I understand that a .cer is a certificate, while a .pfx is a file which may contain various information (including certificate I guess).

For example, at work there is an app that uses certificates and uses an xml to reference those files

<node name="Traffic_Watcher">
    <map />
    <entry key="certificatePath" value="traffic_watcher.cer" />
    <entry key="privateKeyFile" value="traffic_watcher.pfx" />
    <entry key="privateKeyFilePassword" value="password" />
</node>

Why could both files being needed? Is this normal or just this app?

Answer 1

A pfx file is a keystore, which is a container that holds private keys, public keys, and certificates. It can also be password protected, as it is in this case to protect the private key.

The certificate file contains a public key that is bound to an identity and signed.

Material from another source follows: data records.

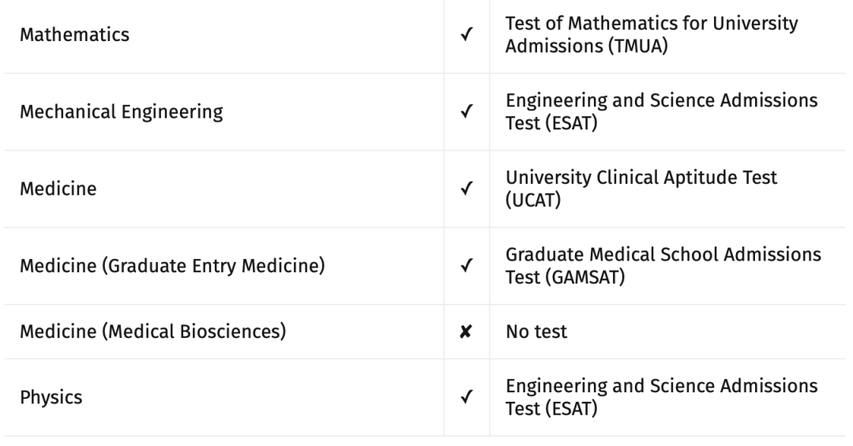This screenshot has width=853, height=446.
Task: Click the checkmark next to Medicine
Action: (466, 189)
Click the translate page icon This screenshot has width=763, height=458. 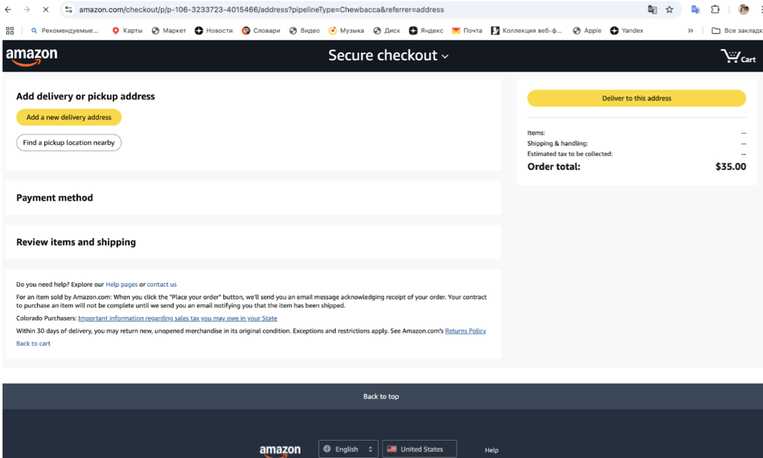[652, 10]
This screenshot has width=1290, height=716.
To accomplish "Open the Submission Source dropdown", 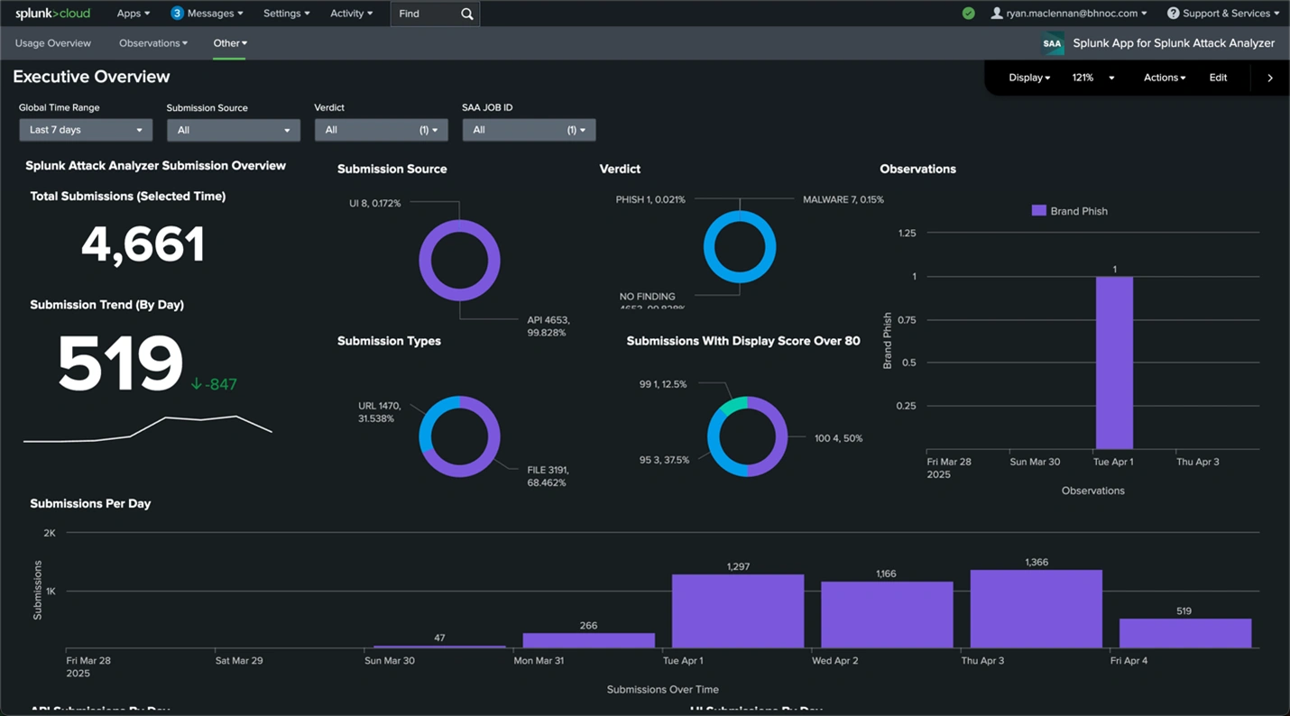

It looks like the app wants the certificate in one file and the private key in another file. It is possible to have both in the pfx, but in this case, the app is looking for 2 different entries.

It's not uncommon to have a separate certificate file, since you can give that out freely to others, so they can verify your signatures (created from your private key), or use it to encrypt a message that only your private key can decrypt. In this scenario, you would never give out the pfx file containing the private key, but you could give out the cer file.